Westmoreland spends much of his time at the USU greenhouses and in the growth chambers studying light pollution, nutrition, light quality, carbon dioxide concentration and light intensity.

“Pretty much my entire goal with all of the research I do is to improve the flower yield, but also the uniformity and the quality of the cannabinoids in the flower,” Westmoreland said.

The cannabis grown in the USU labs and greenhouses is for medicinal uses only, meaning the plants have less than 0.5% THC.

“This is a pharmaceutical product, we've got to have good uniformity, if it's ever going to be successful as a medicinal crop," Westmoreland said.

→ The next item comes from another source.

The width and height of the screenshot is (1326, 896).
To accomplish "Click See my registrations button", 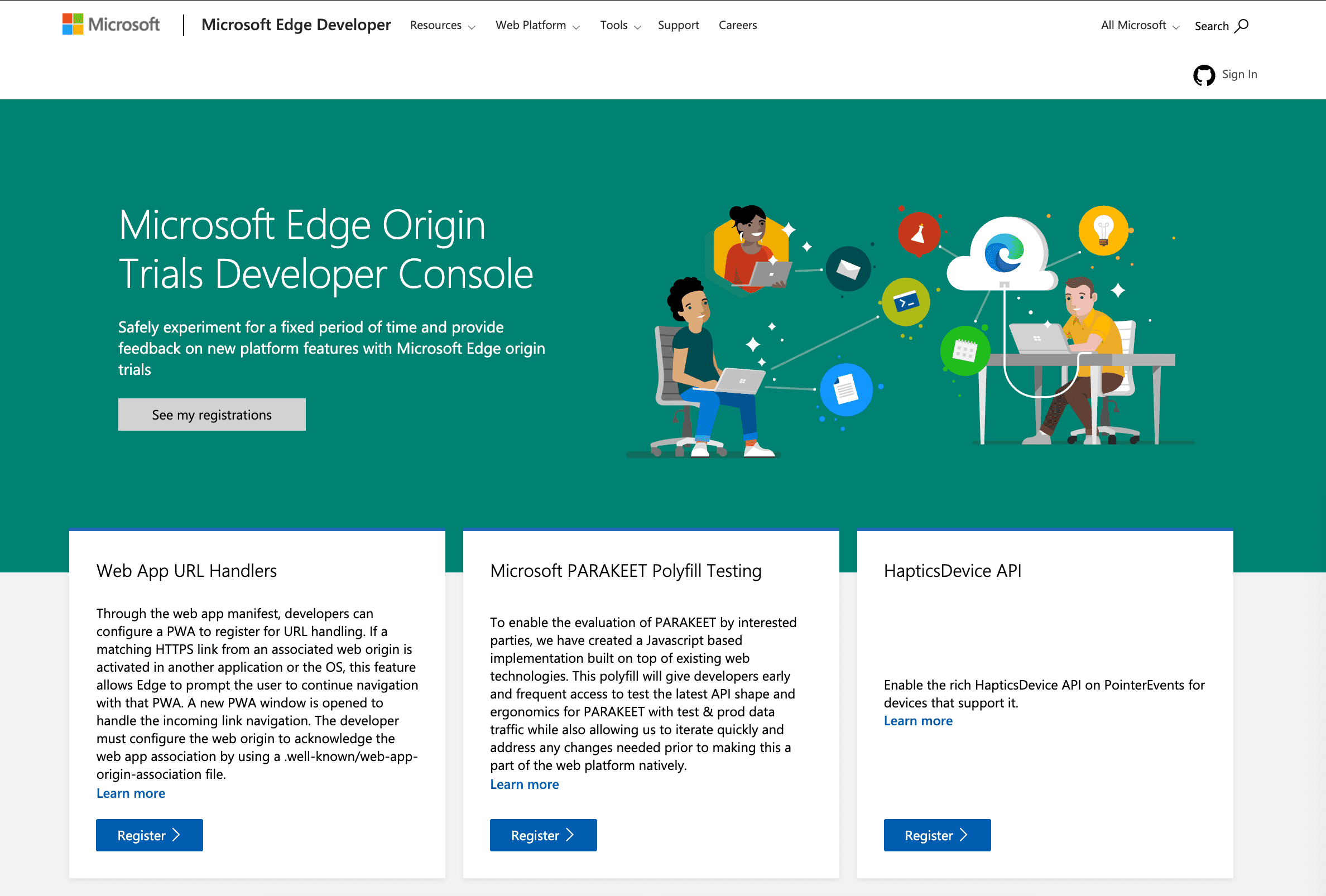I will click(x=212, y=414).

Westmoreland added that he is excited about upgrades to the lab that will help further their studies. They include upscaling the walk-in growth chambers making it easier to receive real-time data on various studies, all at once.

He feels there is still work to be done to ensure uniformity and safety in medicinal cannabis and other agricultural crops.

“You know, I think there's a lot of potential to continue working on cannabis, especially as legislation shifts, you know, the support from the state of Utah, I think is a real positive step forward," he said. "But beyond cannabis just sort of moving towards more efficient and more sustainable approaches to agriculture, both in the field and in controlled environments where plants are increasingly being grown."